Eritrea also possesses a significant agricultural base overall, with an estimated 2.1 million hectares of potential rain-fed farmland and approximately 600,000 hectares suitable for irrigation. Within this broader capacity, the Ministry of Agriculture has set a national production target for 2028 aimed at balancing agricultural output across cereals (50%), pulses (25%), and oil crops (25%). Nirqah functions as one of the principal mechanisms through which these targets are being operationalized at the household and village level.
What gives the program credibility is not policy language, but evidence from the field. Farmers across Eritrea’s different ecological zones have demonstrated that the model is adaptable, replicable, and capable of significantly increasing productivity. Exemplary “Pillar Farmers,” such as Bereket Tekeste and others, have achieved yields far exceeding those of traditionally managed fields.
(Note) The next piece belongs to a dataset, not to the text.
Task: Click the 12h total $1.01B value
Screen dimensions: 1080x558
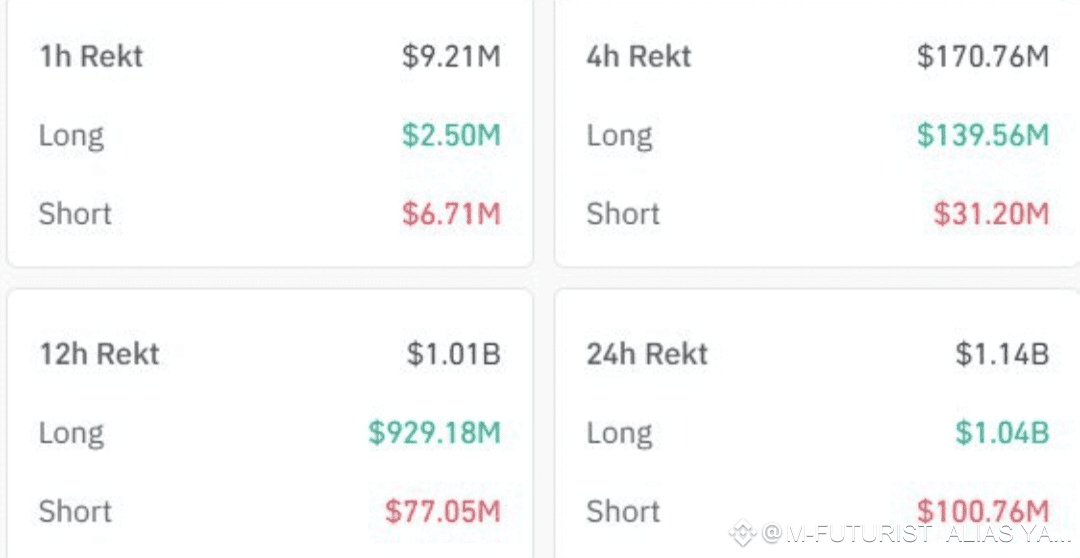Action: click(x=453, y=353)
More importantly, households are beginning to move beyond subsistence production into market participation, strengthening rural incomes and local economies.
So far, more than 33,000 farm plots have been cultivated under the Nirqah program, while over 2,500 households have fully implemented the integrated package, including crop production, village chickens, and modern beehives.
The Central Region has emerged as one of the strongest performers, with the sub-zones of Gala-Nefhi, Serejeka, and Berikh receiving national recognition. Gala-Nefhi ranked first nationally after implementing the program on 4,431 plots, introducing 1,641 modern beehives, and distributing more than 40,000 village chickens. Serejeka, which ranked second nationally, enabled approximately 4,700 farmers to implement the program through coordinated training and technical follow-up.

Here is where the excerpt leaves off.